* Document text *
begin
Clapping on the 1 and

Clapping on the 1 and the 3 with that “stand in one place dance”. The one where you bring your right heel in to meet your left heel on the 1 and put your foot back where it was on the two. Repeat this same move on the 3 and 4 with the left heel coming into the right and then back out. Your shoulders naturally sway with the movement of the feet but not too much. This is the grade 8 boy dance of the seventies. It can be played with no emotion or be exaggerated to indicate “being into it”. It is not a dance for risk takers. It is not a dance for dancers. Frequently this dance is performed by those who know not where the beat is. The music may be making you move but the cause does not produce a related effect. Its like a fire hydrant opening onto a hot summer street inspiring a child to do pushups. Frolic and abandon don’t enter into the equation. Music is on. Find a way to show that you can participate. No one needs to teach you this dance. It is the “doing up seat belt instructions on the plane” dance.
end
* Given material *
begin
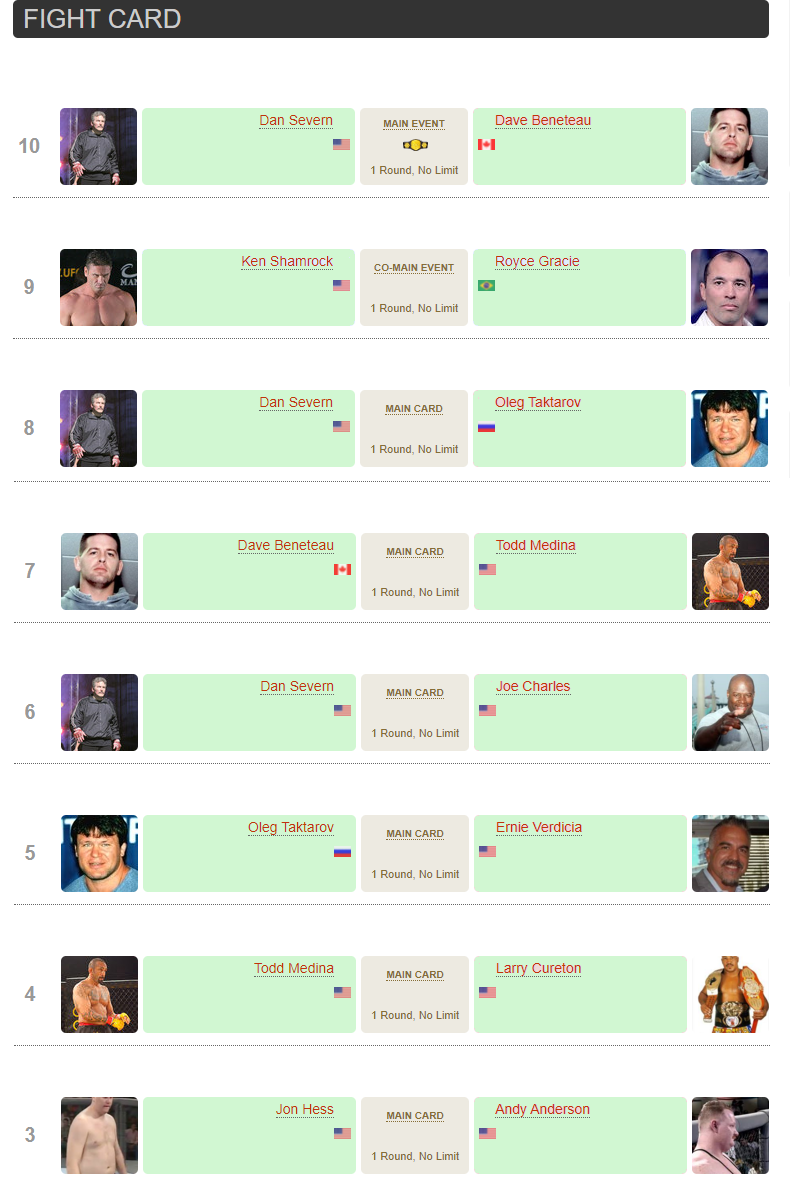This screenshot has width=790, height=1188.
Task: Open Ernie Verdicia's fighter link
Action: pos(539,827)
end
* What you need to do *
[1] Using the dance passage, decide whether each statement agrees with it, answering yes or no and quoting the words that settle it: (a) on the 1, the right heel comes in to meet the left heel; (b) someone has to teach you this dance; (c) the dance suits risk takers.
[2] Go on with the dance passage from its final sentence, keeping its tone and subject.

* Solved tasks *
[1]
(a) Yes: "bring your right heel in to meet your left heel on the 1"
(b) No: "No one needs to teach you this dance."
(c) No: "It is not a dance for risk takers."

[2]
The greasers had those big Dayton boots in grade 8. The grade 8 boy dance was perfect for economy of movement. What was paramount for those boys was to avoid looking “gay” in the process of “dancing” but at the same time make the dumb and beautiful girls think they were open minded. The very dumb and very beautiful actually fell for the grease balls who stood outside the gym calling all the other boys fags, spitting and smoking. The grade 8 dance also worked for any particularly shy and/or insecure types. The girl would pretend to never look at you and be dancing “just because you asked” and you could feel good that your inexperience went undetected. Inexperience disguised by the grade 8 two step. Sure there were the humpers, helicopters, karate men and legs akimbo floppers but the wind up toy vibe pretty much ruled. Some had bootlegged jungle juice that fueled terpsichorean experimentation. Others hoped that someone would buy into their unique program. In those days that’s what it took to be labeled a good dancer. There was no video to learn the moves from. There was a vacuum over the spread of dance culture into the suburbs. Generations before had built their sense of cool around dance. Early seventies rock came with no real guide to movement.
Our children now have it made. Its all pretty slick and awesome. I mean…people really know how to shake it now. The best and most athletic elements of dance are all back and the tempo is up. A boy doesn’t even have to wait for a slow dance to “grind” his teen boner relentlessly against a girl’s undulating pelvis or ass. Copping a feel to the power of ten. “I was just dancing with him mom!”. Greasy middle aged guys are paying for tamer lap dances because they still don’t have any more than their grade 8 70?s chops.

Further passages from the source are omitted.